IMF runs short of funds 

Adam Entous  
WASHINGTON, July 14: The IMF will tap into an emergency fund - not used in 20 years - to aid Russia as the world's lender of last resort runs short of money. International Monetary Fund managing director Michel Camdessus said the agency would use the so-called general arrangements to borrow (GAB) to provide Russia with $11.2 billion, the fund's share of a $22.6 billion rescue package.

The IMF was forced to turn to the GAB, a fund devised in 1962 to defend the world monetary system, because its ordinary reserves were drained by multibillion-dollar bailouts for Indonesia, South Korea and Thailand. "Put simply, our liquidity position is such that we have to draw on our reserve tank," Stanley Fischer, the IMF's first deputy managing director, said.

Since arranging the three Asian bailouts, the IMF's usable resources have dropped to $31 billion, IMF treasurer David Williams said.
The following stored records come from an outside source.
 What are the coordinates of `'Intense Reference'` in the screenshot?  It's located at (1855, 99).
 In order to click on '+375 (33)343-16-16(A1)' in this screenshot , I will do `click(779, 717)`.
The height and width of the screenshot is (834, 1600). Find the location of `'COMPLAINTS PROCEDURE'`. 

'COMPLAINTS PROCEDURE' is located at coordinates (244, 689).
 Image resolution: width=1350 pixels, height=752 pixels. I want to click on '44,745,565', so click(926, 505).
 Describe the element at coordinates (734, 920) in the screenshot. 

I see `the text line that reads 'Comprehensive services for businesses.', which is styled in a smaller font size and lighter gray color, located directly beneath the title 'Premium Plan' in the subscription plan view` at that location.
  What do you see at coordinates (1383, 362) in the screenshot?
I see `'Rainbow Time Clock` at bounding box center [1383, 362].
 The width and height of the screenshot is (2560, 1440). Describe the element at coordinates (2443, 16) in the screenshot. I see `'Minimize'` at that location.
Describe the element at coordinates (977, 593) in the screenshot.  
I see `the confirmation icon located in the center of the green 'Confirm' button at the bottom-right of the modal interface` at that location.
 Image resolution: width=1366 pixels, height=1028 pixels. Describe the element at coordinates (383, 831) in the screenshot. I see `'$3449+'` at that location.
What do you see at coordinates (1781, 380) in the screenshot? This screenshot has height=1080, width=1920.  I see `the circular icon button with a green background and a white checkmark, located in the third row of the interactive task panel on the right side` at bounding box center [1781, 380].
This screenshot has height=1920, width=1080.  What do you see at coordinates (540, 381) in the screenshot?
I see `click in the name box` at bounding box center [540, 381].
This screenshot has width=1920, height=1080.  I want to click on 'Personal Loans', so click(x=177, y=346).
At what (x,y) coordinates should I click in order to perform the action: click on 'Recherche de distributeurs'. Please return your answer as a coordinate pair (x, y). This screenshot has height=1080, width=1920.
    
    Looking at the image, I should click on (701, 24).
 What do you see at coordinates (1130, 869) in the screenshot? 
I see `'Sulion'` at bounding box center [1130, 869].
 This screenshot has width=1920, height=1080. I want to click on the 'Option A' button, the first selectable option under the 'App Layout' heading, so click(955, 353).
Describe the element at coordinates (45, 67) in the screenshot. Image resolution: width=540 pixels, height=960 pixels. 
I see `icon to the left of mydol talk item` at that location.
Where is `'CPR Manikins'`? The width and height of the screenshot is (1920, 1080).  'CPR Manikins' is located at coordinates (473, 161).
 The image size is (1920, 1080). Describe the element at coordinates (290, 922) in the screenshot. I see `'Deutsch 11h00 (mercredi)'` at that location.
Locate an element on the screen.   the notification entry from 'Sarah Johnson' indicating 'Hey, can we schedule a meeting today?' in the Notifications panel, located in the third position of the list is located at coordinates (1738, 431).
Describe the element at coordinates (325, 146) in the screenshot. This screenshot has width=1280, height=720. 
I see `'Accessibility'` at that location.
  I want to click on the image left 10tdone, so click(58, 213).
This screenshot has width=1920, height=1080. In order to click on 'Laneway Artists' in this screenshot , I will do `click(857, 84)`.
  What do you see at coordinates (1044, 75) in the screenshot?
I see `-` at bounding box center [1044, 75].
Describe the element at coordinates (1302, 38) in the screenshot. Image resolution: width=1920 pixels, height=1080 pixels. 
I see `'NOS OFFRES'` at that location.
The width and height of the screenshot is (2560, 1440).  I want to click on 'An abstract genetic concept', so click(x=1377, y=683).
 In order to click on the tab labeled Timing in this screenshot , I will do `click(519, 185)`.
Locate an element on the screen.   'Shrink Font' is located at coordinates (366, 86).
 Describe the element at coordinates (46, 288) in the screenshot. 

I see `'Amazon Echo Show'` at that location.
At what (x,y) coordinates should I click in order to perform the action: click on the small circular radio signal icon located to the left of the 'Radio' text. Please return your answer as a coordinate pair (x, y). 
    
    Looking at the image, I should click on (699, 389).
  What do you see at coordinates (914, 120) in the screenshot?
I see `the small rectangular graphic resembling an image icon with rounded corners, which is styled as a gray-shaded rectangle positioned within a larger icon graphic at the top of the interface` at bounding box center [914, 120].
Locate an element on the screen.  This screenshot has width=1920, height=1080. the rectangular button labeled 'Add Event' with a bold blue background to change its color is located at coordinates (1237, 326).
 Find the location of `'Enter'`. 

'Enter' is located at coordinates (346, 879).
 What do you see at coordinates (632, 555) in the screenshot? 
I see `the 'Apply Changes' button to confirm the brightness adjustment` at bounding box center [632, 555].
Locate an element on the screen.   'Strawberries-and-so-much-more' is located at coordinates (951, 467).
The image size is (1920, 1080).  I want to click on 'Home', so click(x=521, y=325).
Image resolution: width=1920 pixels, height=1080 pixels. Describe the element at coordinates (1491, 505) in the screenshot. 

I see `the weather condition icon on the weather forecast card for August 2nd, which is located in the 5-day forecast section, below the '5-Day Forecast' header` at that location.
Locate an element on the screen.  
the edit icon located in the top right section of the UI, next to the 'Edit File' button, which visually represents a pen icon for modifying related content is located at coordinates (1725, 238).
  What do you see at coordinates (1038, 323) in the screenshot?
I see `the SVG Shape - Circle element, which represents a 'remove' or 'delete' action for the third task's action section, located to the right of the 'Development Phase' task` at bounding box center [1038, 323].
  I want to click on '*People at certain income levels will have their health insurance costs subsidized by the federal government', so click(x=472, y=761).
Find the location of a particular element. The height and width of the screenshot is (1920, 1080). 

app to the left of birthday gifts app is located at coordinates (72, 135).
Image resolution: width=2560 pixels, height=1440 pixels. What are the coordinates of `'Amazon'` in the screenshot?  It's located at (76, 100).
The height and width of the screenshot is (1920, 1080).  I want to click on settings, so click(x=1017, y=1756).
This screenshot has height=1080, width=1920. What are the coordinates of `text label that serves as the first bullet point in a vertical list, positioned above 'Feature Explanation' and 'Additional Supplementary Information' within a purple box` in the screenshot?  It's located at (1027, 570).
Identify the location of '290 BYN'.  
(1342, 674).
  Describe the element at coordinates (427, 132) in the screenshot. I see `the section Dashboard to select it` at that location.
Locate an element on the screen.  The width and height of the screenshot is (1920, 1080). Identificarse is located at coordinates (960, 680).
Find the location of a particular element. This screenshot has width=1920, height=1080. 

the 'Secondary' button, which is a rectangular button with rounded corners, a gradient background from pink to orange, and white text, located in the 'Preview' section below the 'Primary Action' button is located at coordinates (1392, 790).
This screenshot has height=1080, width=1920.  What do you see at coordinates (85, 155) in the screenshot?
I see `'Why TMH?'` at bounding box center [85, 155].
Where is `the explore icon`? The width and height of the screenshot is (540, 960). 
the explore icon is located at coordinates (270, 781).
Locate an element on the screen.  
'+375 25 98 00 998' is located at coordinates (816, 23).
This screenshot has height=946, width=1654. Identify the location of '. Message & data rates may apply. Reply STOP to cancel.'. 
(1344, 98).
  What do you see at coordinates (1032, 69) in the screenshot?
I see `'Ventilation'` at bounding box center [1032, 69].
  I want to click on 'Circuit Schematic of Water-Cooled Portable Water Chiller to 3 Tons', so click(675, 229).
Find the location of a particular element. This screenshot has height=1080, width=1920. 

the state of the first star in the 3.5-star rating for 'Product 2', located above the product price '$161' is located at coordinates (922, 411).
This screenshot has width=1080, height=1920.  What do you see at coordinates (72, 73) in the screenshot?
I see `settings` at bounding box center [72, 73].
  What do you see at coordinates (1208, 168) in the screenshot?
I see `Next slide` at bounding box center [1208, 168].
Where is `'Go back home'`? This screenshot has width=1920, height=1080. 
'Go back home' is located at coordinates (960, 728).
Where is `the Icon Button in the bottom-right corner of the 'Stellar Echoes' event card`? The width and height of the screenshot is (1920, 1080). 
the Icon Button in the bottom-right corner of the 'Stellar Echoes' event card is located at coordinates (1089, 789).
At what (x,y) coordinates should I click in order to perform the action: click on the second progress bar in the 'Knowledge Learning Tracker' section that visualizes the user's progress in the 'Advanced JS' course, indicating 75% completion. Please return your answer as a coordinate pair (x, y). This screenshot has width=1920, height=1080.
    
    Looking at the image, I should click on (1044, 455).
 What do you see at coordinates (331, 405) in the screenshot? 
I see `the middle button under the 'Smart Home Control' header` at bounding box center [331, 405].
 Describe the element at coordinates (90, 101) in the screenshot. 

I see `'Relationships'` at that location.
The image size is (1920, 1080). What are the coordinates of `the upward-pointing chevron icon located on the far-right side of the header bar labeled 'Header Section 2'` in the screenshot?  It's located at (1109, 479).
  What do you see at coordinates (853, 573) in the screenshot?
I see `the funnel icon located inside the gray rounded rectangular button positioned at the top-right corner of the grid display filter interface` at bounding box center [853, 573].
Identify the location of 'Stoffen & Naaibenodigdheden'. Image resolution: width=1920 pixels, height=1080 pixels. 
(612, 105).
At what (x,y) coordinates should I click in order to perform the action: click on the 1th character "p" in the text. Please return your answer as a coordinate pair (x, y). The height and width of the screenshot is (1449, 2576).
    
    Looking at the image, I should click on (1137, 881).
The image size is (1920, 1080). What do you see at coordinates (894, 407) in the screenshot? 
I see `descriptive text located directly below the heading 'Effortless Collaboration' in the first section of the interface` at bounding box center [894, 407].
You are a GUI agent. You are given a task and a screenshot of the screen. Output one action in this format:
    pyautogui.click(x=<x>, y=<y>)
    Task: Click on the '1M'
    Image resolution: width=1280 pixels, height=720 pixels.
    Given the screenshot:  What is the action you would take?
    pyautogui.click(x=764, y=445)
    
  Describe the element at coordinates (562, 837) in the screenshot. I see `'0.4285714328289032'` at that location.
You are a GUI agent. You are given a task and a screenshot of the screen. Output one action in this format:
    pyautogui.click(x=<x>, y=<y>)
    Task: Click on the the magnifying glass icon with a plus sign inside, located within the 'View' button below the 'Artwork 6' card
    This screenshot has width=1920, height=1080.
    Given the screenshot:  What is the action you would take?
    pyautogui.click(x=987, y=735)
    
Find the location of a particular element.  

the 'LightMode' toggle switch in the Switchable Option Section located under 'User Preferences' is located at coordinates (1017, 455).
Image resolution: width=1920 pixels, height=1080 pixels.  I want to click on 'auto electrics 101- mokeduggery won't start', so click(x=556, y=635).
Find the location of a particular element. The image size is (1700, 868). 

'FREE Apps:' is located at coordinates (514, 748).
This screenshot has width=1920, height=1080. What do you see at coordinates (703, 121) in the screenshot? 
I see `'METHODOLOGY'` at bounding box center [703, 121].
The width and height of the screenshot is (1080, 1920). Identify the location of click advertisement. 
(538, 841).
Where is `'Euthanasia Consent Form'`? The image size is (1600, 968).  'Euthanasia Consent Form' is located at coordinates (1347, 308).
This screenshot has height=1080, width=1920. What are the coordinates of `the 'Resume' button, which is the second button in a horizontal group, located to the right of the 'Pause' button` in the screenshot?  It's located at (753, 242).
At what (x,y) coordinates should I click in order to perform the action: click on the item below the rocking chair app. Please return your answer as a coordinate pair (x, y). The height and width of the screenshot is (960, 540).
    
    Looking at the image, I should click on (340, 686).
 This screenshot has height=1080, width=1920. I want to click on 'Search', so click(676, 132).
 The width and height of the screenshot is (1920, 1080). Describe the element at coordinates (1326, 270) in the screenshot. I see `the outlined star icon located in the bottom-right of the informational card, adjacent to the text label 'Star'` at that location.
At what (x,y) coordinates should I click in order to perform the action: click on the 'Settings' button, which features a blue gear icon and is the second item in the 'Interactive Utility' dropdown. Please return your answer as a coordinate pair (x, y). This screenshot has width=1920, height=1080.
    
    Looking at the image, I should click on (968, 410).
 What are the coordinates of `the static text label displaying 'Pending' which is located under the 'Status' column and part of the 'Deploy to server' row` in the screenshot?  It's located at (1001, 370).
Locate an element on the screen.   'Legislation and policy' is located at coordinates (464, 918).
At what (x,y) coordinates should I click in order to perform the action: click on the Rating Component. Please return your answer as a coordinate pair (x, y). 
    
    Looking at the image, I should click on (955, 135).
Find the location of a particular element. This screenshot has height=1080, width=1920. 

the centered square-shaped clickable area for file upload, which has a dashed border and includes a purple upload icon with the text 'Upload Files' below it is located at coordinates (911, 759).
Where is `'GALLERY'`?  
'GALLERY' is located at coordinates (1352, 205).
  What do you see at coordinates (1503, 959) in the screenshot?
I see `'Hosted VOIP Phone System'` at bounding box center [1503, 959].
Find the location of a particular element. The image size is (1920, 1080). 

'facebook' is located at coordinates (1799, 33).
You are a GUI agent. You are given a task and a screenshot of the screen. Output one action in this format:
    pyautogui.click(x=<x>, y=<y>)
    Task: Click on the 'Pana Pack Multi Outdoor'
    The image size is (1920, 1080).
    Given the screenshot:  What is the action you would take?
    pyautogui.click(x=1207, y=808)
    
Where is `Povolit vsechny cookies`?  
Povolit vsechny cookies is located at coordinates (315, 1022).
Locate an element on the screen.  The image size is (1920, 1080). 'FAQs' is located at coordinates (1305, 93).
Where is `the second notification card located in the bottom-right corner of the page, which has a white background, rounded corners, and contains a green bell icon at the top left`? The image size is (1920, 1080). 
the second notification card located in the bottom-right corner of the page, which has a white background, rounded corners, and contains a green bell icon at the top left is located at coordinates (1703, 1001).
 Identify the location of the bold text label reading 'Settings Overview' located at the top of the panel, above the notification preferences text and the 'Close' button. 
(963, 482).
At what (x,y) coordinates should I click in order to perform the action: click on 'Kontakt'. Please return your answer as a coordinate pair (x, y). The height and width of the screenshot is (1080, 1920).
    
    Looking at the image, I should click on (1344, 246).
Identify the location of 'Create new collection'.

But when loans to Russia and other countries are taken into account, the IMF would have only $17 billion, not enough to support muchfurther lending. The US treasury department had recently estimated IMF usable resources at $10-15 billion. "We are in grave difficulties," Fischer said.

"After these loans, our liquidity ratio is below the number that we feel comfortable with. Even with the GAB, we don't regard ourselves as having lendable resources... It cannot continue this way."

To deal with future financial emergencies, the IMF has asked member states to replenish its reserves. US president Bill Clinton has been trying to convince the US Congress to pay Washington's financial share, which totals $18 billion and includes $3.5 billion for the new arrangements to borrow (NAB), a facility that would back up the GAB. But the IMF package has been stalled in the Republican-controlled House of Representatives. Under IMF rules, proposals to increase resources cannot go ahead until the United States approves its share. Washington has 18 per cent of IMF votes -- an effective veto over some policy decisions which need an 85 per cent majority.